3.Early phase clinical trial data
Early phase clinical trial data usually refer to the clinical data obtained prior to the confirmative clinical trials. Based on the early phase clinical trial data, if the clinical benefits can be reasonably projected or determined, the application for conditional approval may be filed before the completion of the confirmative clinical trials.
How to manage the post-marketing risk?
Applicants shall discuss with the CDE and reach a consensus on the actions promised to complete after the marketing authorization is granted. It includes the post-marketing clinical study plan, study completion date, final clinical study report submission date and post-marketing risk management plan, etc.
The marketing authorization holder shall complete the new or ongoing clinical trials of the drug within the required time frame as specified by the drug registration certificate. Usually, these trials are confirmative ones with the purpose to confirm the expected clinical benefits therefore the sufficient evidence supporting normal marketing authorization can be provided.
For drugs with conditional approval, if the MAH fails to complete the study within the prescribed time limit in accordance with requirements or its benefits cannot be proved to outweigh risks, the NMPA shall deal with in accordance with laws and even suspend the drug registration certificate.
What are the opportunities and challenges?
To obtain the conditional approval, based on the actual clinical development of the drugs, applicants shall communicate with the CDE before the initiation of clinical trials intended to support the conditional approval. The meeting minutes shall be taken to specify the alternative endpoints indicators selected in the clinical trials or the rationality of interim clinical endpoints indicators or early clinical trial data and the criteria that can reasonably project clinical benefits, as well as the design and implementation plan of post-marketing clinical trials. Again, prior to the application for the conditional approval for marketing authorization, communication with CDE is of importance about the obtained clinical trial data, the intention to apply for conditional approval for marketing, the design and implementation plan of post-marketing clinical trials, and the post-marketing risk management plan, etc.

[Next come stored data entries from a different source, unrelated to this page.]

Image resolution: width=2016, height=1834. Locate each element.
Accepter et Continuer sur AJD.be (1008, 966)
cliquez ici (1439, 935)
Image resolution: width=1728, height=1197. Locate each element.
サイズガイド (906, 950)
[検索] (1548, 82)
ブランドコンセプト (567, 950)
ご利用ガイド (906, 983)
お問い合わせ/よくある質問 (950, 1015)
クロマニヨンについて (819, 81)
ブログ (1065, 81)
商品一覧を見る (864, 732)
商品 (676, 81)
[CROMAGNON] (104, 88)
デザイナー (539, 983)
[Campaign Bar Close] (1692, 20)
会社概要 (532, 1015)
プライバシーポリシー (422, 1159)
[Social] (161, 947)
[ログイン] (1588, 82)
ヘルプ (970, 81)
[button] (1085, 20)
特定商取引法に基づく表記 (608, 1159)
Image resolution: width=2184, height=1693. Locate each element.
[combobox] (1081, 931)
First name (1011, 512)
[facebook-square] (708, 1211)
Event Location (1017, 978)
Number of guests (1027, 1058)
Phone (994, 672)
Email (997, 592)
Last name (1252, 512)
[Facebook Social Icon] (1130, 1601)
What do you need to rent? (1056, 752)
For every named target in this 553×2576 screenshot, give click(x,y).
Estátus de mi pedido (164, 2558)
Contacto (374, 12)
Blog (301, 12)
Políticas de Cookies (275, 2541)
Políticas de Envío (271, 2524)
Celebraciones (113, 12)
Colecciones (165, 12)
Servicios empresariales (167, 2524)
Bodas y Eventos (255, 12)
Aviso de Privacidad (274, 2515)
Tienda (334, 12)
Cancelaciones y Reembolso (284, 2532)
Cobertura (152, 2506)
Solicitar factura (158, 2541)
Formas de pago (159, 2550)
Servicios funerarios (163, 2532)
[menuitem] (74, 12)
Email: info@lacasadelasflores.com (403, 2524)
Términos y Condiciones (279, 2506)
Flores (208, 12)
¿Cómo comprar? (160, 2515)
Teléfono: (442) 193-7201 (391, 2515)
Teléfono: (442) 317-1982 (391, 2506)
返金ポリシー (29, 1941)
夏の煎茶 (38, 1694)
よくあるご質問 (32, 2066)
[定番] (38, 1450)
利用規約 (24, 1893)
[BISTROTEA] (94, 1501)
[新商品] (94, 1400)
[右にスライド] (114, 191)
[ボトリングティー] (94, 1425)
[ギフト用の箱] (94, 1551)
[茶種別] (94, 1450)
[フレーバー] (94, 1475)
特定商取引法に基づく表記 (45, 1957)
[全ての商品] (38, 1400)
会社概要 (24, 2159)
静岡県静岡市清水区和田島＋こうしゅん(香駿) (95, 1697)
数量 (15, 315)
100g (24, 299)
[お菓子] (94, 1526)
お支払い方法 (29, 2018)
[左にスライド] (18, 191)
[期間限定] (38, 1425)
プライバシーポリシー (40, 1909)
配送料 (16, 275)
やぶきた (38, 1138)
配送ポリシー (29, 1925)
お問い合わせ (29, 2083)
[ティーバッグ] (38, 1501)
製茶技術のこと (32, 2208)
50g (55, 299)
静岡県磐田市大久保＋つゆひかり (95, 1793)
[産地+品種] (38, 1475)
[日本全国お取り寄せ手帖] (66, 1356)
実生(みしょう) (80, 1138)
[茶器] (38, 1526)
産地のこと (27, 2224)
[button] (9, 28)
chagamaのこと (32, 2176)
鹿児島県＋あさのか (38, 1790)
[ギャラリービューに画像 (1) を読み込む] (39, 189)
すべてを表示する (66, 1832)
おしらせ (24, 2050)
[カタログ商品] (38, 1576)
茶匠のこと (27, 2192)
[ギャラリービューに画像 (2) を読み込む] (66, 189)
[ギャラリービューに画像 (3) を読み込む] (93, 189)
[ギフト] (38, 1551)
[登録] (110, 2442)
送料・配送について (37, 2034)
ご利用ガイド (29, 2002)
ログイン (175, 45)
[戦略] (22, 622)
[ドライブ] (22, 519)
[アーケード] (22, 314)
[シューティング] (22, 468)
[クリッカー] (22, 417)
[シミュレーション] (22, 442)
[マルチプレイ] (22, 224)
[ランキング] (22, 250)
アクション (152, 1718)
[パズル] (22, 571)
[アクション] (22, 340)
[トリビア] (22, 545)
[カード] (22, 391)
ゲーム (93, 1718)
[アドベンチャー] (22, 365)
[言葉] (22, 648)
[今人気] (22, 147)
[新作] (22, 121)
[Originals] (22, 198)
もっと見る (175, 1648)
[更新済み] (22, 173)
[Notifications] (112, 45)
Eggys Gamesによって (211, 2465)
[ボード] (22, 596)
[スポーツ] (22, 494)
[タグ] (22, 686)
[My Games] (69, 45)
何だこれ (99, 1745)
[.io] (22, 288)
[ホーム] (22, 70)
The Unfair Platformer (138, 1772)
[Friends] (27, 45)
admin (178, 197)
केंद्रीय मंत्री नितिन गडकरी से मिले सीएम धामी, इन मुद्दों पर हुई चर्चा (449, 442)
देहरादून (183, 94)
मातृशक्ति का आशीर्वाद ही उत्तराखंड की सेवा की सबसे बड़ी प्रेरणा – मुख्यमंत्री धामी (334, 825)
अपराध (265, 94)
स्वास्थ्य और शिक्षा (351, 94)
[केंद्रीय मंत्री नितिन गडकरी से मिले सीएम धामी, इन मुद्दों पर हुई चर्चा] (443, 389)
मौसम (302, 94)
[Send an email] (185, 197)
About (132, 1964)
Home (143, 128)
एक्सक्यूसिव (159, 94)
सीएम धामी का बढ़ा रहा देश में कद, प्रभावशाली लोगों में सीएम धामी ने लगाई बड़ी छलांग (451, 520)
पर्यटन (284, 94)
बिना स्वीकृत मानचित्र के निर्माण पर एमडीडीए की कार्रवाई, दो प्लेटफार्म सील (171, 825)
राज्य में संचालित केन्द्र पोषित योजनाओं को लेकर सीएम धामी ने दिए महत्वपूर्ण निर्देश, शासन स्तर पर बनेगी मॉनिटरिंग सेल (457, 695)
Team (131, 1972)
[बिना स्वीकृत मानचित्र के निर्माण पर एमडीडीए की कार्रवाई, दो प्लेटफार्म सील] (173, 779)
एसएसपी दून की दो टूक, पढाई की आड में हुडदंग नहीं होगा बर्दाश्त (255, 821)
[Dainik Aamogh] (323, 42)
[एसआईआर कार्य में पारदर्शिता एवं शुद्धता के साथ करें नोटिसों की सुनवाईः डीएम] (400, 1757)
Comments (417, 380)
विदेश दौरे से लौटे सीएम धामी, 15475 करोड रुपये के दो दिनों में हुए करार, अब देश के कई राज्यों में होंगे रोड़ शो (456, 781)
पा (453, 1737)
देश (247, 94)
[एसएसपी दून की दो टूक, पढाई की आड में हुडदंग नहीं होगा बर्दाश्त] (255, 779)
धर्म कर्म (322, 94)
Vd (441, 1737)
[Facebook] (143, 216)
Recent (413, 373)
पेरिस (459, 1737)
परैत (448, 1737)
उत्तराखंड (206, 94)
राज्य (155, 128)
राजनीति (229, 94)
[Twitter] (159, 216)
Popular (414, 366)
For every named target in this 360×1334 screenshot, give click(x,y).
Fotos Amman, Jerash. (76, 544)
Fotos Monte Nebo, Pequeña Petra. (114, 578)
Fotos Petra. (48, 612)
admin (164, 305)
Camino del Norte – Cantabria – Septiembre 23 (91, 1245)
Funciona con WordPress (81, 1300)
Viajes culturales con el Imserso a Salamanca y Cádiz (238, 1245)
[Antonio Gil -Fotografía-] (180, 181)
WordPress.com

For the drugs with urgent medical needs that are approved abroad to treat rare diseases, The Clinical Technical Requirements for Drugs approved Overseas but not in China issued by the CDE in Oct, 2020 might be referred. For individual products with different data, specific analysis is necessary. The marketing authorization is granted under the condition of strict risk control, and post-marketing efficacy and safety clinical trials are to be conducted; or, clinical trials are required.
Apparently, the new system of conditional approval can shorten the development timeline of clinical trials. Patients who are in urgent need of treatments may have access to new drugs in a timely way.
Meanwhile, for applicants, only when the drugs have the above-mentioned outstanding clinical value and meet the urgent clinical needs, they may have the opportunity to obtain conditional approval.